Question

Using integration, find the area of the region enclosed between the circle \( x^2 + y^2 = 16 \) and the lines \( x = -2 \) and \( x = 2 \).

Hint:

Use trigonometric substitution for integrals involving square roots of quadratic expressions.

Answer 1

The given circle is: \[ x^2 + y^2 = 16 \quad \Rightarrow \quad y = \pm \sqrt{16 - x^2}. \] The lines \( x = -2 \) and \( x = 2 \) are vertical lines.
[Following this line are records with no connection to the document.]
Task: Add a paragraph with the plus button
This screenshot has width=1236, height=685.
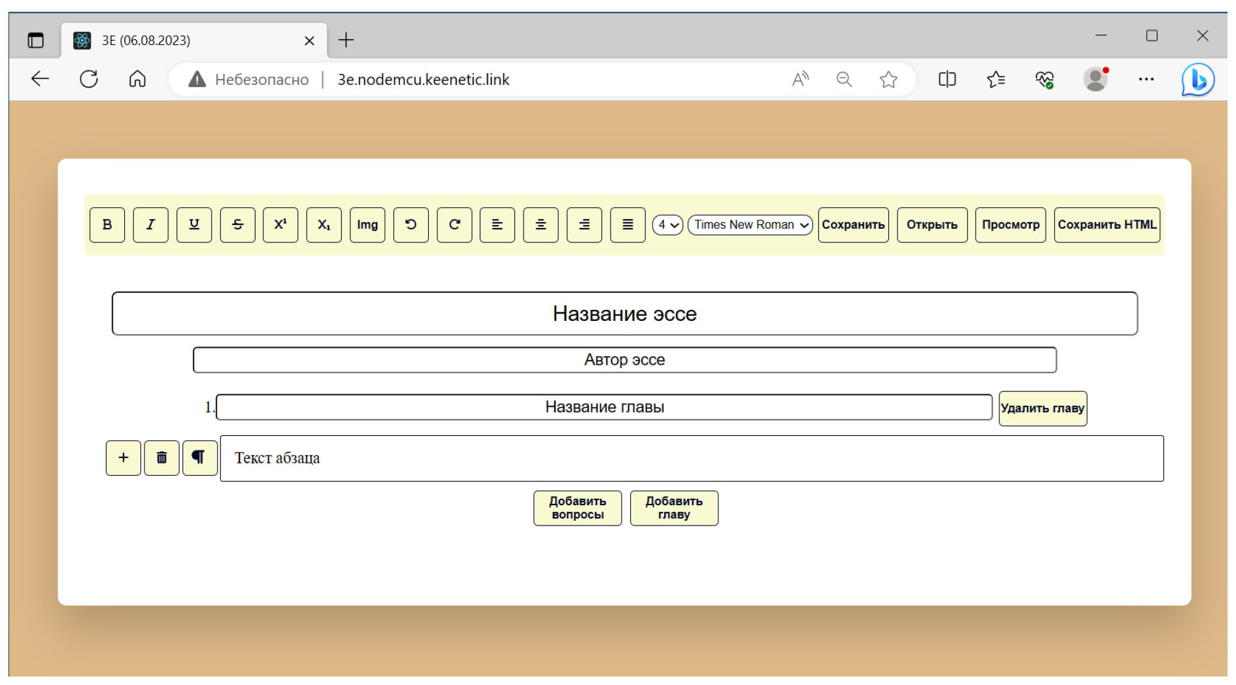Action: tap(124, 458)
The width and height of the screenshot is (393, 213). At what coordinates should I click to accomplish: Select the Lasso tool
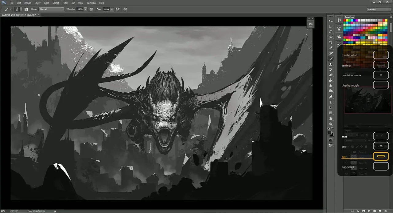click(331, 32)
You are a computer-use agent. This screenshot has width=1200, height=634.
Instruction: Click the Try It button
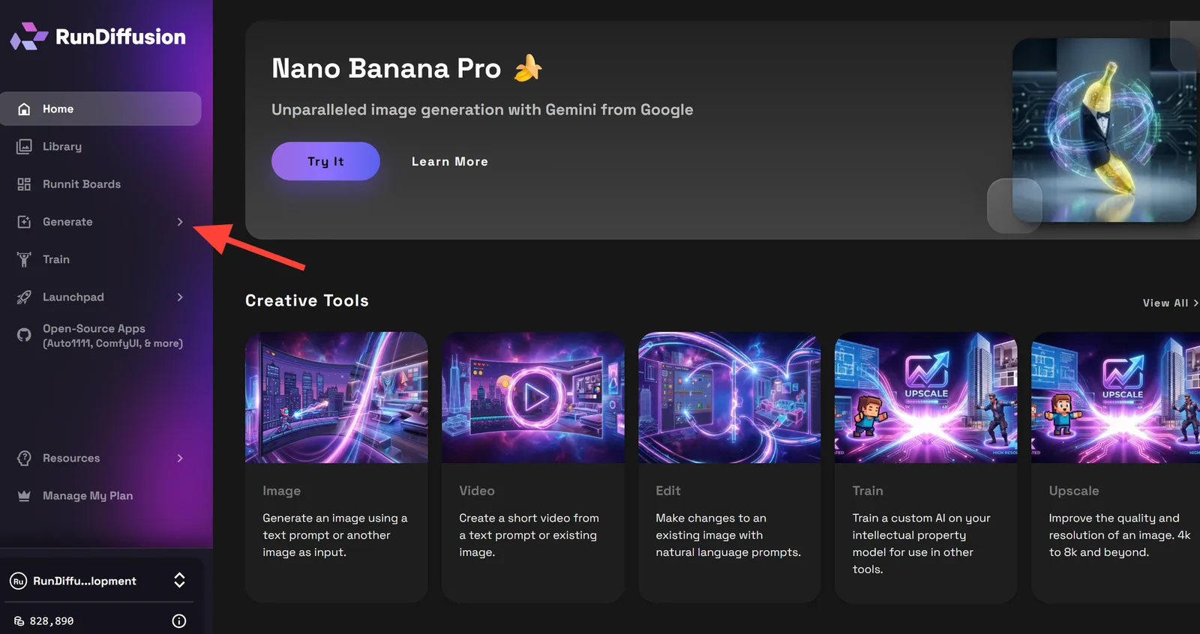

We need to find the area of the region between these vertical lines and the circle. 1. Area under the curve \( y = \sqrt{16 - x^2} \): The area between \( x = -2 \) and \( x = 2 \) above the \( x \)-axis is: \[ A_1 = \int_{-2}^{2} \sqrt{16 - x^2} \, dx. \] 2. Use symmetry: The total area enclosed is twice the area above the \( x \)-axis: \[ {Total Area} = 2A_1 = 2 \int_{-2}^{2} \sqrt{16 - x^2} \, dx. \] 3. Solve the integral: Substitute \( x = 4 \sin \theta \), so \( dx = 4 \cos \theta \, d\theta \) and \( \sqrt{16 - x^2} = 4 \cos \theta \): \[ \int_{-2}^{2} \sqrt{16 - x^2} \, dx = \int_{-\pi/6}^{\pi/6} 4 \cos \theta \cdot 4 \cos \theta \, d\theta = 16 \int_{-\pi/6}^{\pi/6} \cos^2 \theta \, d\theta. \] 4. Simplify \( \cos^2 \theta \): Using the identity \( \cos^2 \theta = \frac{1 + \cos 2\theta}{2} \): \[ 16 \int_{-\pi/6}^{\pi/6} \cos^2 \theta \, d\theta = 16 \int_{-\pi/6}^{\pi/6} \frac{1 + \cos 2\theta}{2} \, d\theta. \] Separate the terms: \[ 16 \int_{-\pi/6}^{\pi/6} \frac{1}{2} \, d\theta + 16 \int_{-\pi/6}^{\pi/6} \frac{\cos 2\theta}{2} \, d\theta. \] 5. Integrate: - First term: \[ 16 \int_{-\pi/6}^{\pi/6} \frac{1}{2} \, d\theta = 16 \cdot \frac{1}{2} \cdot \left(\frac{\pi}{6} - \left(-\frac{\pi}{6}\right)\right) = 16 \cdot \frac{\pi}{6}. \] - Second term: \[ 16 \int_{-\pi/6}^{\pi/6} \frac{\cos 2\theta}{2} \, d\theta = 16 \cdot \frac{1}{2} \cdot \left[\frac{\sin 2\theta}{2}\right]_{-\pi/6}^{\pi/6} = 0. \] Total area above the \( x \)-axis: \[ A_1 = \frac{16\pi}{6} = \frac{8\pi}{3}. \] Total enclosed area: \[ {Total Area} = 2A_1 = 2 \cdot \frac{8\pi}{3} = \frac{16\pi}{3}. \] Final Answer: The area is \( \boxed{\frac{16\pi}{3}} \).